Em sua coluna mensal no jornal O Estado de S. Paulo, publicada no domingo de Páscoa (04/05/10), o ex-presidente Fernando Henrique Cardoso (Hora de união http://www.estadao.com.br/estadaodehoje/20100404/not_imp533313,0.php, lançou ao debate público uma tese drástica e polêmica, querendo antever um grave processo em curso que poucos observadores estão se apercebendo: para ele, a opção do voto em José Serra, no embate contra Dilma Rousseff (Marina Silva por enquanto é uma bem-vinda coadjuvante) nas eleições presidenciais, mais que uma escolha rotineira, salvaguarda o próprio destino da democracia no Brasil, tendo em vista as tendências autocráticas que o PT começa a desenvolver como Partido no comando pelo alto do capitalismo brasileiro.

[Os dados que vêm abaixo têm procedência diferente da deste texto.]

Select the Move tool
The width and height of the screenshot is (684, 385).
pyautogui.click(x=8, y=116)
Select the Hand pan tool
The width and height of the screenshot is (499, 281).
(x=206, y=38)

A rigor, as idéias de FHC não são novas. Ao inverso da lenda – injusta – criada em torno de sua imagem, FHC nunca esquece o que escreveu. Embora o próprio autor não cite a fonte, as idéias do artigo para o Estadão foram requentadas; atualiza, em uma nova circunstância, o mesmo veredicto sobre o regime militar exarado de um seu livro antigo, Autoritarismo e democratização, editado em 1974 pela Paz e Terra.

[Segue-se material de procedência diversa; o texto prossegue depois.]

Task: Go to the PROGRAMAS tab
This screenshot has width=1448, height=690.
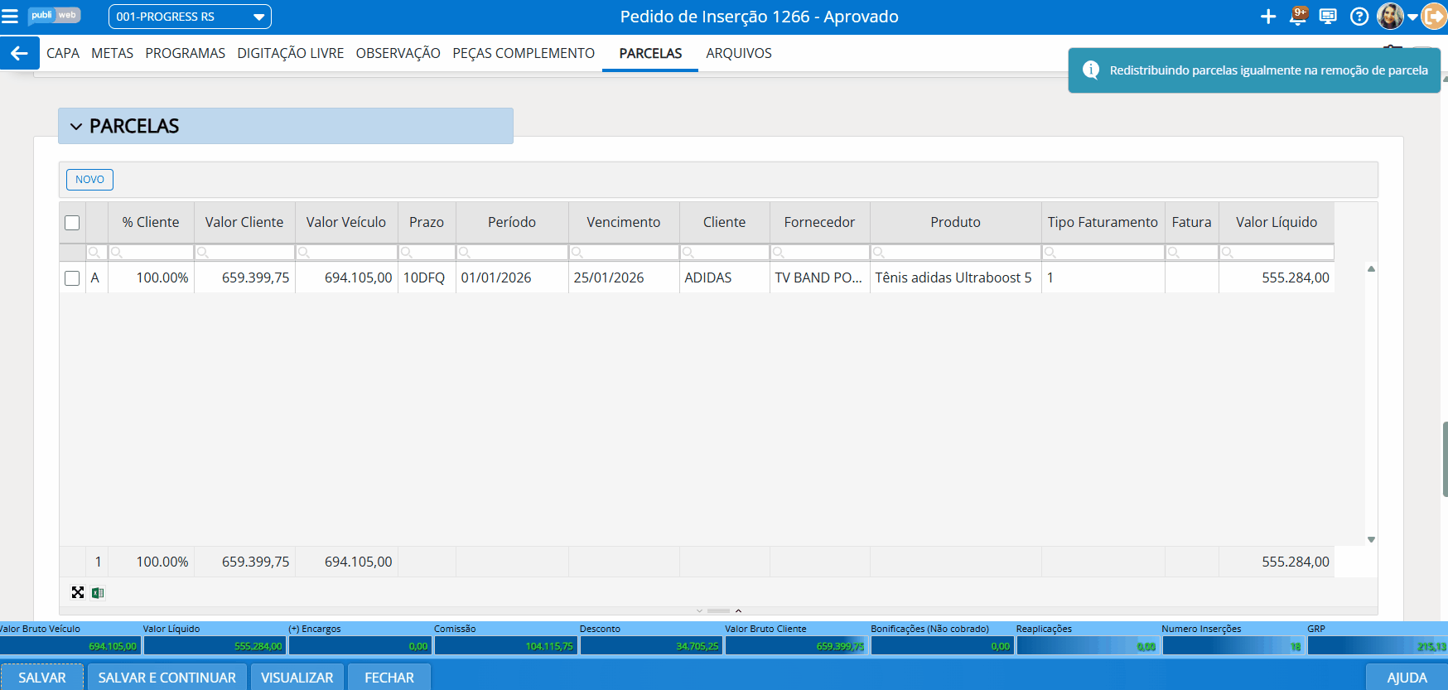Action: pos(185,53)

Em resumo, um dos argumentos centrais do livro de FHC diz respeito à formação, naquele tempo, de uma nova classe social no Brasil, a quem chamou de burguesia de Estado, composto principalmente por altos funcionários das estatais. Ele atribuiu e este setor de classe ideologia e interesses próprios, com pretensões hegemônicas vis-à-vis a burguesia liberal e privada.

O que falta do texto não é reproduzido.